*** Block opens ***
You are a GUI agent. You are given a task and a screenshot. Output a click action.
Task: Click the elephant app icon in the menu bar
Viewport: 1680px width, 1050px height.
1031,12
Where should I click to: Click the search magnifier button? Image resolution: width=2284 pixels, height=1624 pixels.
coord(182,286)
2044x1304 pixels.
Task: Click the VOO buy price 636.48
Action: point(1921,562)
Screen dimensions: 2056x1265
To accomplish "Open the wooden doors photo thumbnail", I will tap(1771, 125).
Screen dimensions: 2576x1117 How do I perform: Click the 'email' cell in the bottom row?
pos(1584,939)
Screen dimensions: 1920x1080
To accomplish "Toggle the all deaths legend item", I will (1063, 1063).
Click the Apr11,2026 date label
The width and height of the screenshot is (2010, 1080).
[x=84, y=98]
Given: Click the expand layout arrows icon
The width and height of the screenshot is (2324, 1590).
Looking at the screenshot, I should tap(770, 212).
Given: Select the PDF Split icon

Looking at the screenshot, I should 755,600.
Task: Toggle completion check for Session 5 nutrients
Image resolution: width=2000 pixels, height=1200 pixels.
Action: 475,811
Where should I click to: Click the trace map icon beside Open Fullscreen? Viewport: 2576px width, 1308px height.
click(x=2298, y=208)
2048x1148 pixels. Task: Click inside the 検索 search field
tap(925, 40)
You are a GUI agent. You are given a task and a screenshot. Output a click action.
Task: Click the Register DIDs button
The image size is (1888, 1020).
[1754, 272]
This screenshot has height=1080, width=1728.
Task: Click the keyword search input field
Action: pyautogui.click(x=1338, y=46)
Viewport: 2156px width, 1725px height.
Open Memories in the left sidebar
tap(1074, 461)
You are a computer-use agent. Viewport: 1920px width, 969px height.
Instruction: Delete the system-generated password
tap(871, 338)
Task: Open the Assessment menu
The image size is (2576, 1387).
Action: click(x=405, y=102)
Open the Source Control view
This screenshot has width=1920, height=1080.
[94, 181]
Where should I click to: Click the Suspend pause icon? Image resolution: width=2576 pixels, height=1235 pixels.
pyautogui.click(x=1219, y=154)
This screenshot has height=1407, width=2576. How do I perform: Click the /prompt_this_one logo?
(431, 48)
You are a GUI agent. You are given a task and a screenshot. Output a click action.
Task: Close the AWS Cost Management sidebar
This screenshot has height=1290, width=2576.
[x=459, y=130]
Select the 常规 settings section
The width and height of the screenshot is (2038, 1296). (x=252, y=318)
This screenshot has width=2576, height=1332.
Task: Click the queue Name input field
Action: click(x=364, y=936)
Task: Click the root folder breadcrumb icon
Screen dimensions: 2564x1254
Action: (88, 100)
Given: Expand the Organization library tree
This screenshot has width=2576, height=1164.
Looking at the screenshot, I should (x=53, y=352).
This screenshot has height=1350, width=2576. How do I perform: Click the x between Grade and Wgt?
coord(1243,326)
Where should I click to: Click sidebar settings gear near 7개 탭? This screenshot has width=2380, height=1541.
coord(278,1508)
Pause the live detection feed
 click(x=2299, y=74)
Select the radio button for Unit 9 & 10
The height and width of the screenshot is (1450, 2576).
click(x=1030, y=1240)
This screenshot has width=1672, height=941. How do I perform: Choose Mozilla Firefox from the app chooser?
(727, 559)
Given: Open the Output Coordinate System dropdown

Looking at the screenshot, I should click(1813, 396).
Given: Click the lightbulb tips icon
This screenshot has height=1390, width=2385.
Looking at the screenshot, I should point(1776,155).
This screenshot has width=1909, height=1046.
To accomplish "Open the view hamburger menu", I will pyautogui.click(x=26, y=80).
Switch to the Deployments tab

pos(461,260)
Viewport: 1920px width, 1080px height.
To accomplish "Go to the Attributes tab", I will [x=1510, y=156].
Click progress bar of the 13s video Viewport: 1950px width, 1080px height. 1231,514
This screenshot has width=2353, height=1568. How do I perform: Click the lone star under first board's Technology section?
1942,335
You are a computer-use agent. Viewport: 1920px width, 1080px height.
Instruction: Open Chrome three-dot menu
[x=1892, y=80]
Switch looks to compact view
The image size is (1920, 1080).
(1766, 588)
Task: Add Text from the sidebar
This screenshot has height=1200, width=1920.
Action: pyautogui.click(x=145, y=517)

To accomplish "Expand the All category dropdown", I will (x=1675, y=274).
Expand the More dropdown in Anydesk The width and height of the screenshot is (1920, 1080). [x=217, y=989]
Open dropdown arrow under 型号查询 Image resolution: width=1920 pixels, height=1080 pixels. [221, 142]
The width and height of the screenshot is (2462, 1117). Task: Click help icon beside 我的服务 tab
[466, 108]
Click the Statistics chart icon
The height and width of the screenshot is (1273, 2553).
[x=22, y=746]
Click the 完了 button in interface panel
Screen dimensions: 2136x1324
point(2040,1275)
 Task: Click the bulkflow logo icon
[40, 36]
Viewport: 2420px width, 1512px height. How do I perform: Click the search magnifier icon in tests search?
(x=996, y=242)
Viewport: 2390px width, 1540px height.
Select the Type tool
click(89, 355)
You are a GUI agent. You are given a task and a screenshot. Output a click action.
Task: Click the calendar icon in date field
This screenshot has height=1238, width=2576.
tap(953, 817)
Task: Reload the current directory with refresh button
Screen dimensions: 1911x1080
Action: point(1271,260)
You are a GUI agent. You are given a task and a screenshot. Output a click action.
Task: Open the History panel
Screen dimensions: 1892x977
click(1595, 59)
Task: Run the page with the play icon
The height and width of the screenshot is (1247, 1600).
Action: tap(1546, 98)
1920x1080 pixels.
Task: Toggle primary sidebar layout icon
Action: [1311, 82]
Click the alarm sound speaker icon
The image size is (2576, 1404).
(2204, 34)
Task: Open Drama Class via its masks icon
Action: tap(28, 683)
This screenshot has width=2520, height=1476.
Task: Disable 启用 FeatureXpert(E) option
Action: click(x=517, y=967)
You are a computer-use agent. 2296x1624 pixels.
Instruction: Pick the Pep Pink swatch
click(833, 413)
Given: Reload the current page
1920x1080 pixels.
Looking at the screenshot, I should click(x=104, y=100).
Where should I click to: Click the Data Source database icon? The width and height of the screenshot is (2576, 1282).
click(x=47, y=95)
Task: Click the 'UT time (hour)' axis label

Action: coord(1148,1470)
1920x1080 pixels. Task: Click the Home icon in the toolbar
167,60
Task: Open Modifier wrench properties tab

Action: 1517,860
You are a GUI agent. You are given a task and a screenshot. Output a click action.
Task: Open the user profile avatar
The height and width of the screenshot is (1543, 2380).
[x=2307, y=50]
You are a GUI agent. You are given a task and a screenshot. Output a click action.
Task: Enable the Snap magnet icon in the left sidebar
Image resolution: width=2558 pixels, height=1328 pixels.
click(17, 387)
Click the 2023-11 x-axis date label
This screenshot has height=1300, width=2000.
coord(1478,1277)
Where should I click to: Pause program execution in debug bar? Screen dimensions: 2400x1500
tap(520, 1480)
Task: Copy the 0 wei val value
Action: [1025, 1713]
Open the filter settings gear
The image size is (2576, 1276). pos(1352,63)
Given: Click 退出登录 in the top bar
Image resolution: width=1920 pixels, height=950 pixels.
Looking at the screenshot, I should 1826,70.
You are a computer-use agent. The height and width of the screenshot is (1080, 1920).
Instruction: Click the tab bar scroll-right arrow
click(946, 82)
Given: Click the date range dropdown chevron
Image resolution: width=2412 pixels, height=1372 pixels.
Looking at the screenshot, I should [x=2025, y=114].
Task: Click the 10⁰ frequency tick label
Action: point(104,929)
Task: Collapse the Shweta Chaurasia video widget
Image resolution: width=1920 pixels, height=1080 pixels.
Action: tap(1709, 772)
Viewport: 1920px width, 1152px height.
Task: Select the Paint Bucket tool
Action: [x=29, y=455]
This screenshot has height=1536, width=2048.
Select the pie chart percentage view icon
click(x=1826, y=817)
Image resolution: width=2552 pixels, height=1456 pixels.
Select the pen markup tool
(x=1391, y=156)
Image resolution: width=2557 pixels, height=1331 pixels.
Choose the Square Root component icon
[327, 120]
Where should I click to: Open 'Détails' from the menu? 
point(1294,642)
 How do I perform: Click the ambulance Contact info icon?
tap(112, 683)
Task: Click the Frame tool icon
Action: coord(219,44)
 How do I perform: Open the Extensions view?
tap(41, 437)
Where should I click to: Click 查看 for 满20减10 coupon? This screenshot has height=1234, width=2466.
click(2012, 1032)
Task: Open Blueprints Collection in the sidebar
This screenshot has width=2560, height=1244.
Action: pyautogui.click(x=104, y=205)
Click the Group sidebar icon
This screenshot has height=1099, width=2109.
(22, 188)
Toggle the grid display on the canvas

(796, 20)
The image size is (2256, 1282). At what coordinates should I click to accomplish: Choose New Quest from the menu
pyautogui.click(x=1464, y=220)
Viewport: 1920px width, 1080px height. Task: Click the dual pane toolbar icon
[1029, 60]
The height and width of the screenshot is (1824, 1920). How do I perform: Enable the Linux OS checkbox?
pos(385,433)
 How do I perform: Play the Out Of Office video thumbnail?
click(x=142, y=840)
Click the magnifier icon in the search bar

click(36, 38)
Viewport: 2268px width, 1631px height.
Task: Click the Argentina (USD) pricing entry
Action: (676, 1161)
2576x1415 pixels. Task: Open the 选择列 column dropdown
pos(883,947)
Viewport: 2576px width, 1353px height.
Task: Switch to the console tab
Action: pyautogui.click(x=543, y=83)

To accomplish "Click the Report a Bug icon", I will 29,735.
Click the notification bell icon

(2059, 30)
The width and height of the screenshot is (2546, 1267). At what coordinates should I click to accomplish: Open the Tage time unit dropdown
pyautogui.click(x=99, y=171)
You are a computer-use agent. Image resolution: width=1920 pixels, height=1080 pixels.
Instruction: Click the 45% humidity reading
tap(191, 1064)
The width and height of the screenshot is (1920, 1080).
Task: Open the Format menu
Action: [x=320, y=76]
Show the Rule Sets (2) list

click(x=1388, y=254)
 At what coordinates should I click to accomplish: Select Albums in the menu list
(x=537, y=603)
*** Block closes ***
▸ Exercise instructions
Bring together all lines from the listing that contain the word "computer".

▸ Solution below
You are a computer-use agent. Viewport: 1920px width, 969px height.
You are a computer-use agent. Viewport: 1920px width, 1080px height.
You are a computer-use agent. 2296x1624 pixels.
You are a computer-use agent. The height and width of the screenshot is (1080, 1920).
You are a computer-use agent. Image resolution: width=1920 pixels, height=1080 pixels.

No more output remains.